Monday, November 21, 2011

Vulnerable (strength).

I had a conversation with a friend today; a good friend, a noble friend. She like me has a family, a small one, a miniature-mirror in her child. They argue, fret. Mostly in unison, definitely in awe of the other. I do that. I understood.

I told her a story about my three year old; spirited in her freshness, vulnerable—she once cried (ok, thrice) when a cockroach was left behind by his master returning to outer-space, in some movie. And again, when she watched me nearly retch over an argument with a loved one. Put those tears away Mummah. The sun is out, my baby girl once said. And I love her for that and/but you know what:


My child makes me nuts. I have a nutty if her Kelsey Kounters are strewn across the floor. If she refuses to pay attention when she’s making the letter Z with too many arms, or if she forgets her name ends in A and not her favorite letter of the week. I am what my positive parenting book boasts as authoritative. I want to throw that damn book in the trash.



My child makes me proud. I’ve grown to not give a complete shit if people don’t want to hear how she speaks with the level intonation of a learned adult, that she recognizes the varying hue ethnic difference can and does lend to people, that she knows Santa is fake and God is as real as she is. I am what my positive parenting book boasts as supportive. I want to throw that damn book in the trash and write my own.

So, conversation with friend had me thinking. And a lot of times we start with us; as in, I can hear what she’s saying, what reality does this spin for me? How can I draw from what I know (about me) to share with her? And I realized, in the advice I attempted to share with her, I needed to press my ears to my own palms; to make sense out of the own song of my faintly thumping heartbeat.

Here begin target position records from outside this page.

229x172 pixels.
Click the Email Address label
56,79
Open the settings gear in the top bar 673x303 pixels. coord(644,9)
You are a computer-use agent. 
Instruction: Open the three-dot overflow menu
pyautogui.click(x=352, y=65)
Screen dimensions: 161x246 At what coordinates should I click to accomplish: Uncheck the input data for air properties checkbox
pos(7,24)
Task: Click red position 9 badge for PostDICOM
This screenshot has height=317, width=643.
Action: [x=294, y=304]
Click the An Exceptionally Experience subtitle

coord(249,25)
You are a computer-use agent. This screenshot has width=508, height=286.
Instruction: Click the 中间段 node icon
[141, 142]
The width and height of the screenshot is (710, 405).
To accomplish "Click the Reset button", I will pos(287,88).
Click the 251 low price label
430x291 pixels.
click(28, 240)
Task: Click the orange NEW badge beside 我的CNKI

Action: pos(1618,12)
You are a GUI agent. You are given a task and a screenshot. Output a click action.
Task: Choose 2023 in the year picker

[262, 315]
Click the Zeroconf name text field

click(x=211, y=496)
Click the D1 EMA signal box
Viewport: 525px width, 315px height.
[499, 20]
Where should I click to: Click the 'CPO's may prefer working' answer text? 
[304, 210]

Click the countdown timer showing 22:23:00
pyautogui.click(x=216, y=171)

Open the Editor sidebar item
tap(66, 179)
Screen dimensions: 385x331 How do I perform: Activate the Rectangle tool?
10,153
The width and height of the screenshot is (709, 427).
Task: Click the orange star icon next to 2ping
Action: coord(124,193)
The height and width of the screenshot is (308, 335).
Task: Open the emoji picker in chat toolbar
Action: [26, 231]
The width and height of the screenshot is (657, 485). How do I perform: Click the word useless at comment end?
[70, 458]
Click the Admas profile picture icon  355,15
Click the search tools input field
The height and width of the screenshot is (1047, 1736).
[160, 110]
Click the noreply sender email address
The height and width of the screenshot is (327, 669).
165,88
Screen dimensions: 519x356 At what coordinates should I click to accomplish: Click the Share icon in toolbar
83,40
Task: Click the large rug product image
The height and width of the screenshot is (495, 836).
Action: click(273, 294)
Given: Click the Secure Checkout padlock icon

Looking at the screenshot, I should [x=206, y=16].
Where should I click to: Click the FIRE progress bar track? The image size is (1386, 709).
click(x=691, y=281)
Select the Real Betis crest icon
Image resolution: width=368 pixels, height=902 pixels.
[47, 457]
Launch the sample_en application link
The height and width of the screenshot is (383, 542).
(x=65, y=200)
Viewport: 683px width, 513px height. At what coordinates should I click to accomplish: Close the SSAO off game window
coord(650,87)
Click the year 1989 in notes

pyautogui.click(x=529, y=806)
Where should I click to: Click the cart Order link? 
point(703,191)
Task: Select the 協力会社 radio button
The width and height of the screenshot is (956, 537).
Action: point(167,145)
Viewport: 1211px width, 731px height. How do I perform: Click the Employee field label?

I told her to be kind to herself, to understand that vulnerability is too, it’s own kind of strength, that good intentions most definitely do count. And, to recognize that you get what you get because you’re supposed to and can handle it. And, perhaps somewhat less tritely, that she is good, great and doing right by her kid.

Sometimes, we have to listen to the advice we give others, give it to ourselves. Remind ourselves of how hard and hearty our lives can be, at 7 AM, on the way to the school dance, making sandwiches for a play school lunch, declining ice-cream for breakfast.

And I hope that makes sense, and perhaps more than that, I hope she/we realize how much right we do, when we intend to.

I'm thinking, at least, I have some work to do.

So, if you see me doing said work with my hands pressed to my ears, I'm likely finding my own rhythm in the drumming song between palm and a pulsating inner ear/heatbeat. Though this is a blog about mental health, so, you know, don’t rule anything out.

3 comments:

  1. this is wonderful! Save the world one child at a time :)

    ReplyDelete
  2. or just cover my own ears and try to make sense of all this shit while I look coco-puffs-cwazy.